● Required work: Would you print the lines below exactly, beginning at the line that has "How do I perform: Open" and stopping after the line that has "The height and"? Only those lines, and no pictures.

● Records for processing:
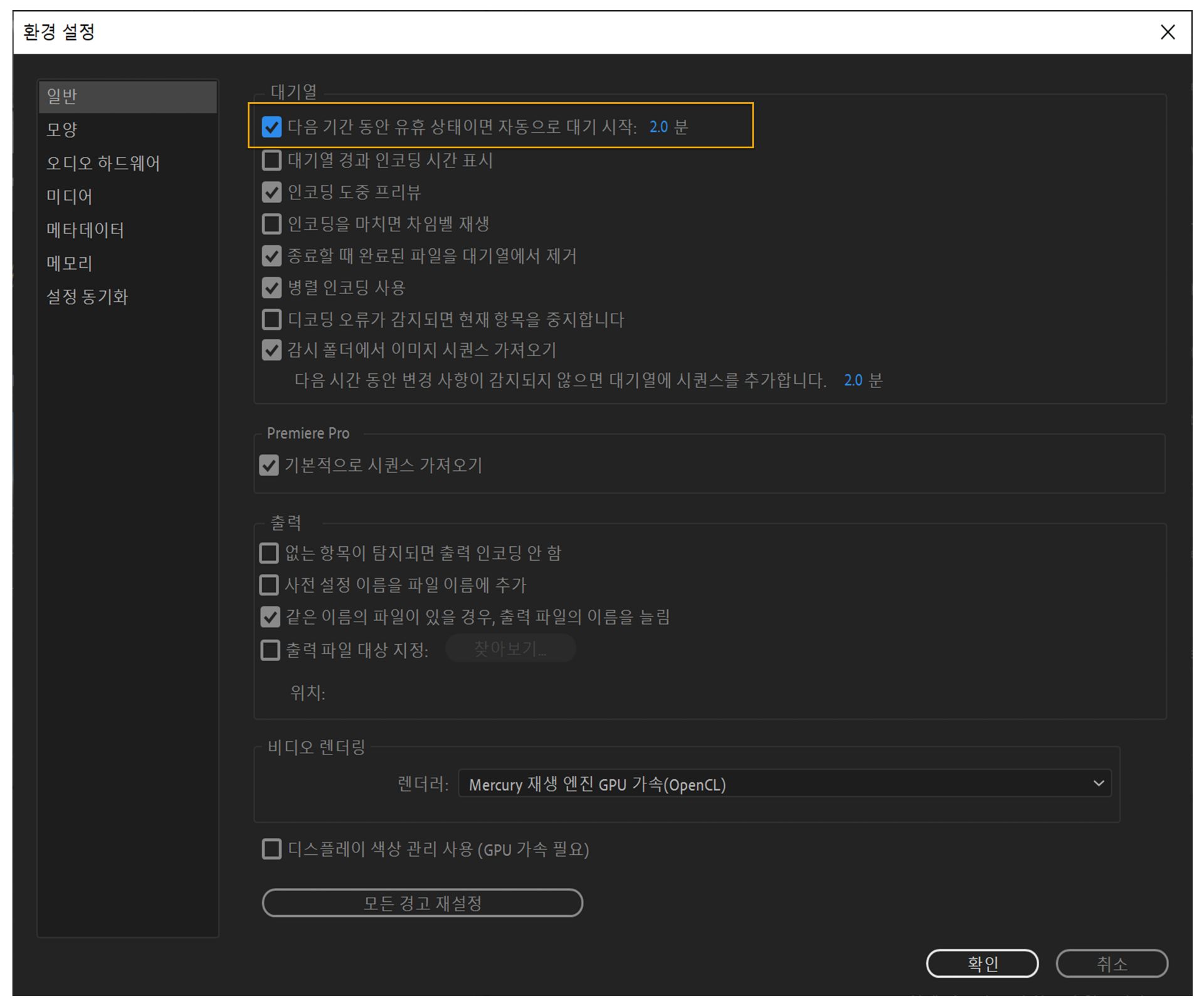This screenshot has height=1006, width=1204.
Task: Open the 오디오 하드웨어 preferences category
Action: click(x=103, y=163)
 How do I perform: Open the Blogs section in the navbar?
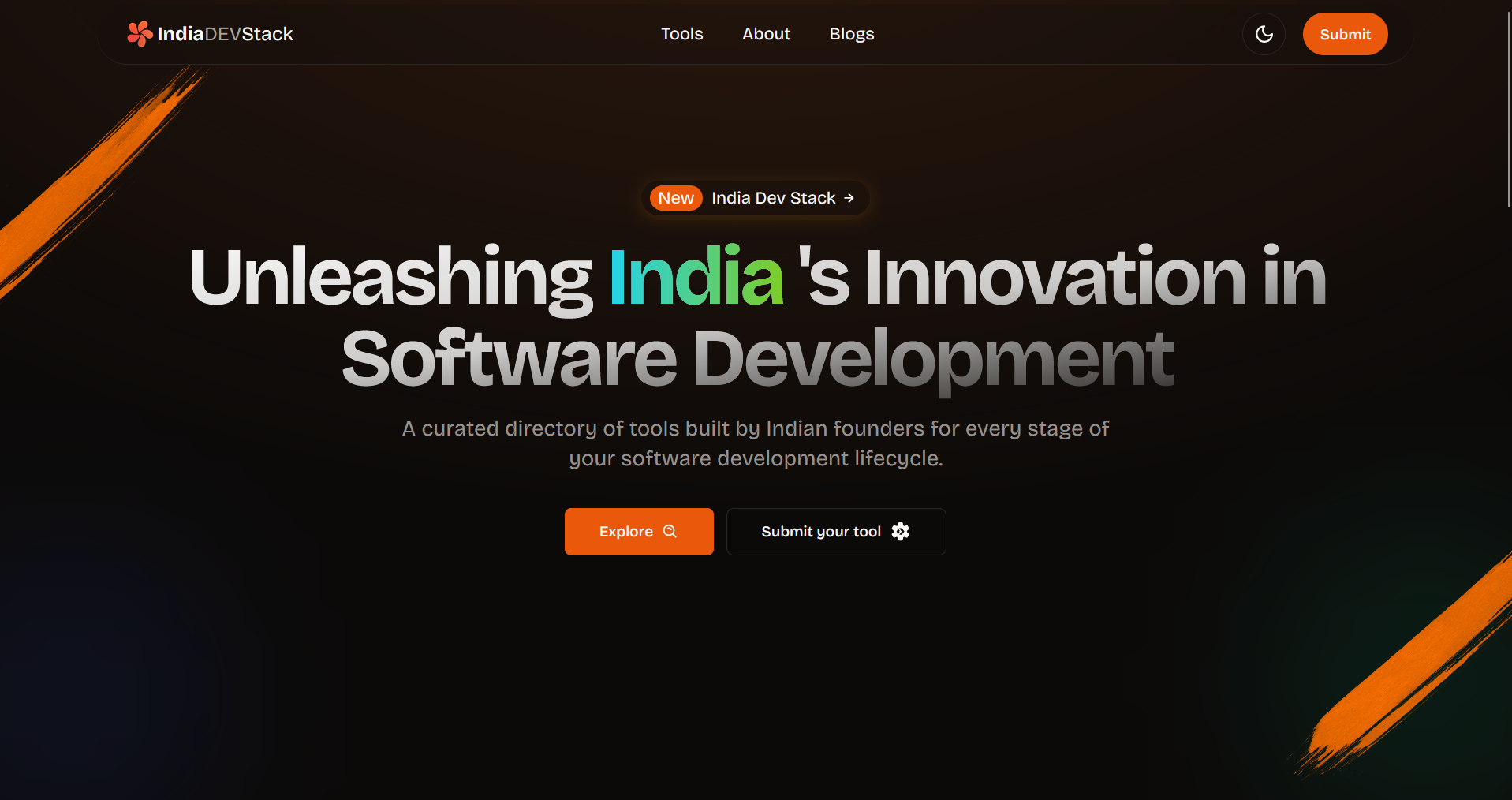click(851, 34)
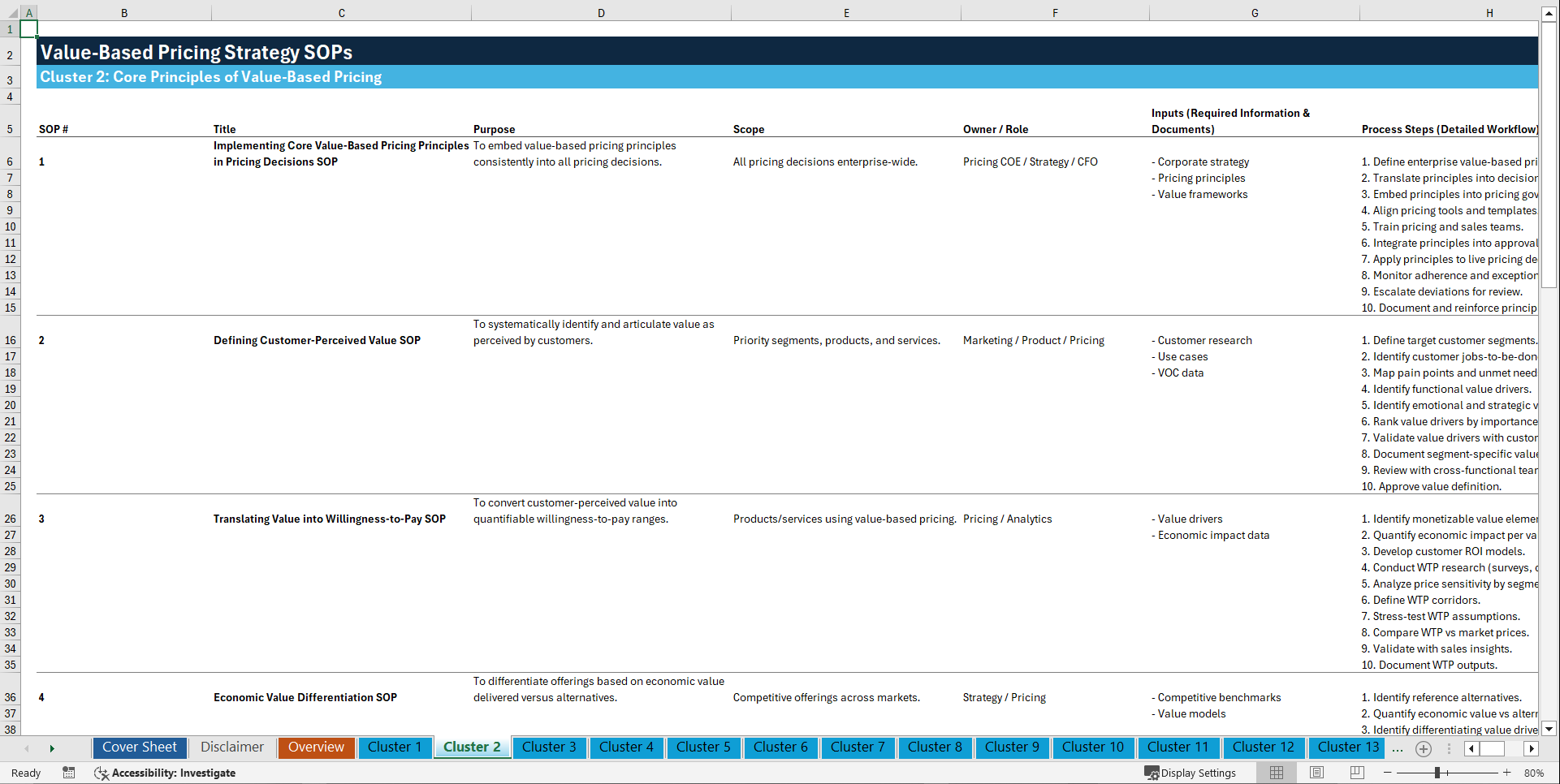Open the Disclaimer sheet

pyautogui.click(x=231, y=747)
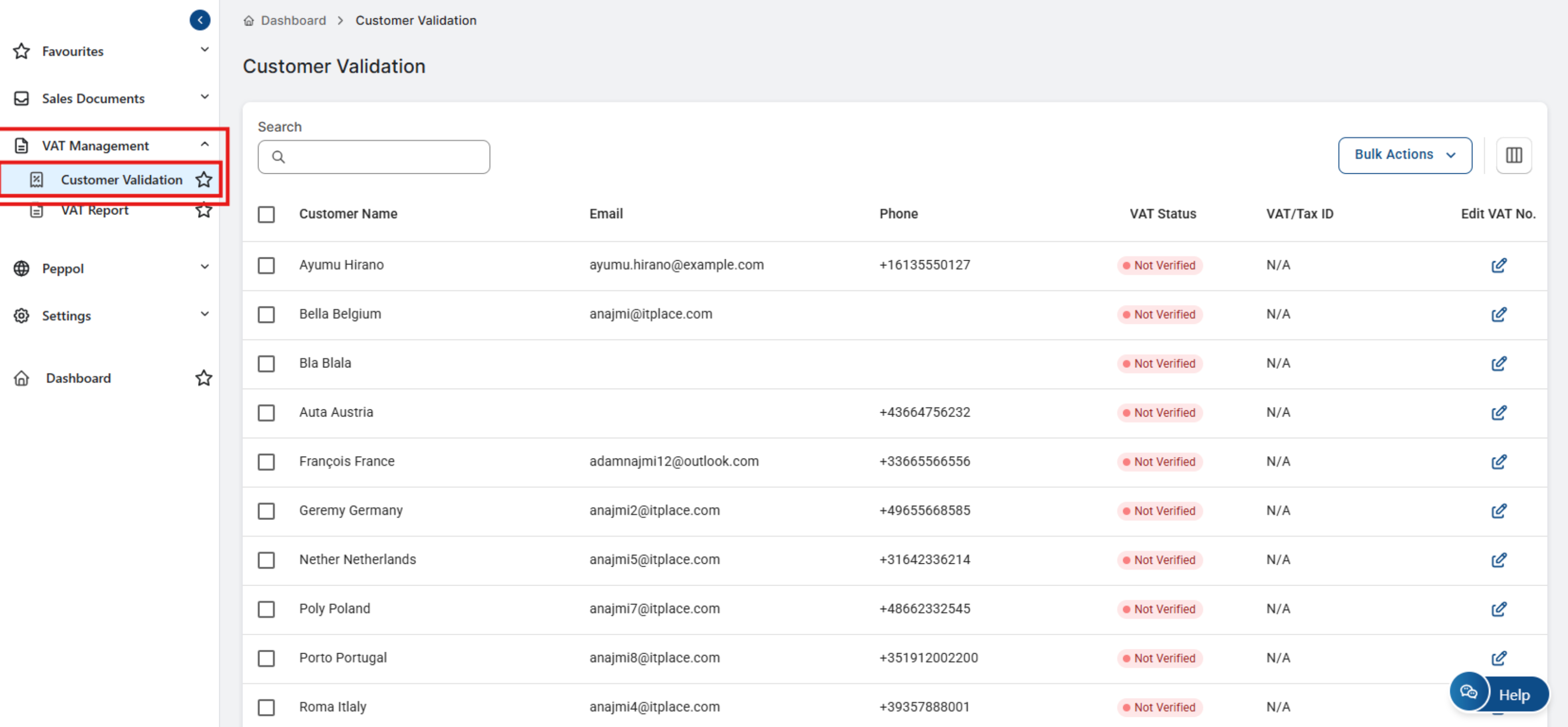Viewport: 1568px width, 727px height.
Task: Click the Dashboard favourite star icon
Action: pos(203,378)
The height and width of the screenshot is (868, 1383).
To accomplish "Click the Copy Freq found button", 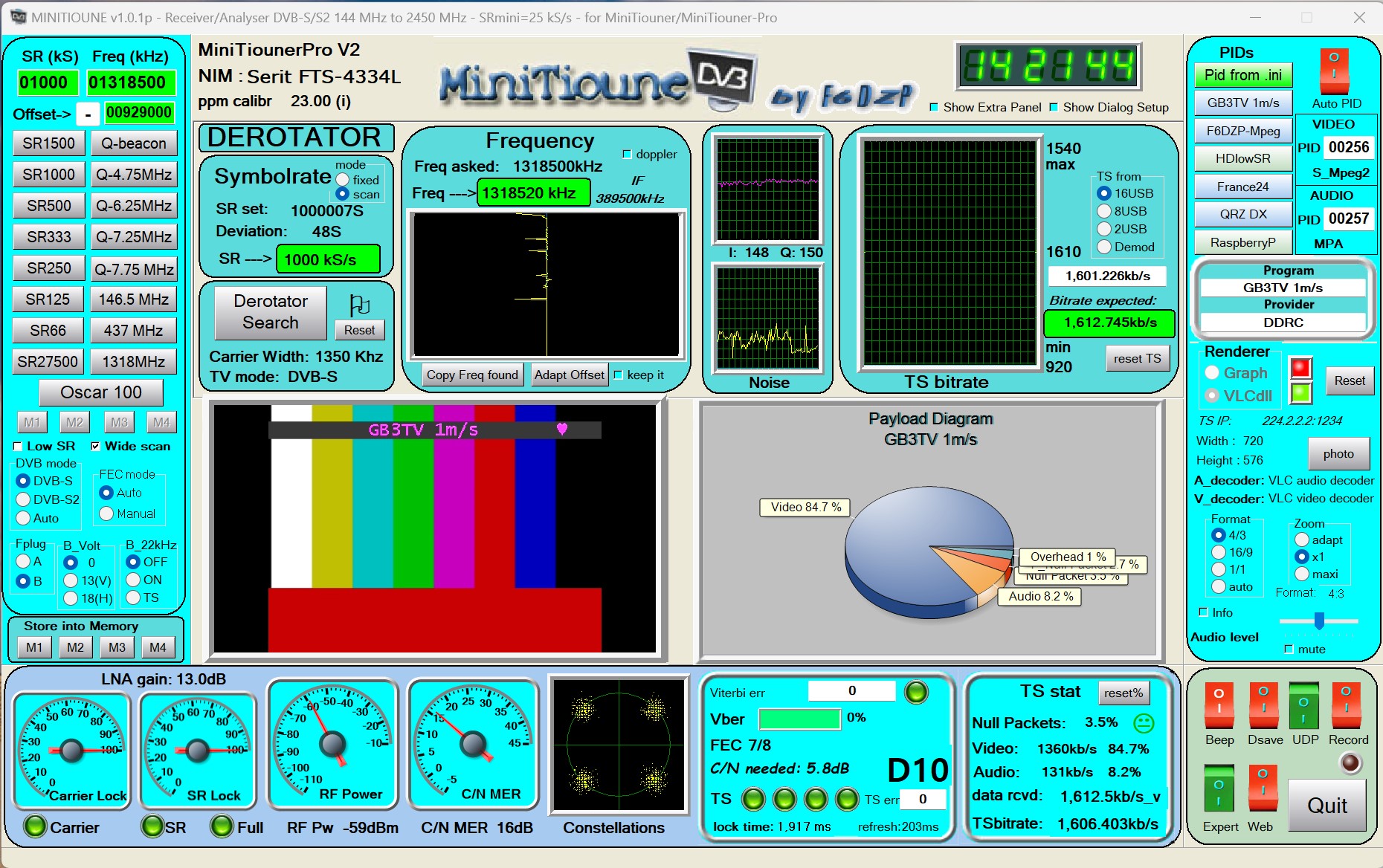I will coord(472,375).
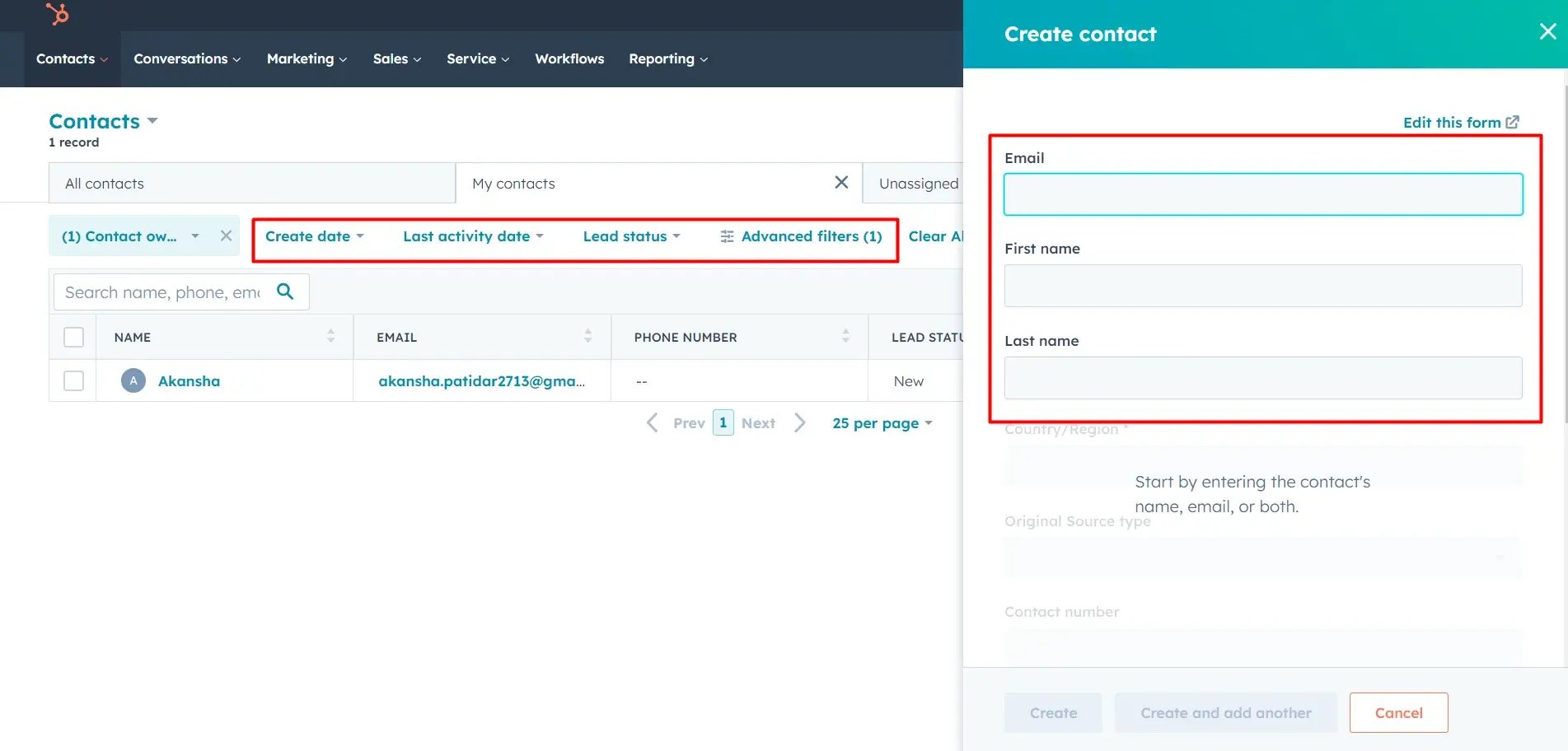The image size is (1568, 751).
Task: Click Akansha's circular avatar icon
Action: click(x=133, y=380)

● Task answer:
 How do I perform: Open the Blogs section in the navbar?
click(851, 34)
Open the Disclaimer sheet

pyautogui.click(x=231, y=747)
Viewport: 1568px width, 727px height.
Task: Click the Dashboard favourite star icon
Action: pos(203,378)
The height and width of the screenshot is (868, 1383).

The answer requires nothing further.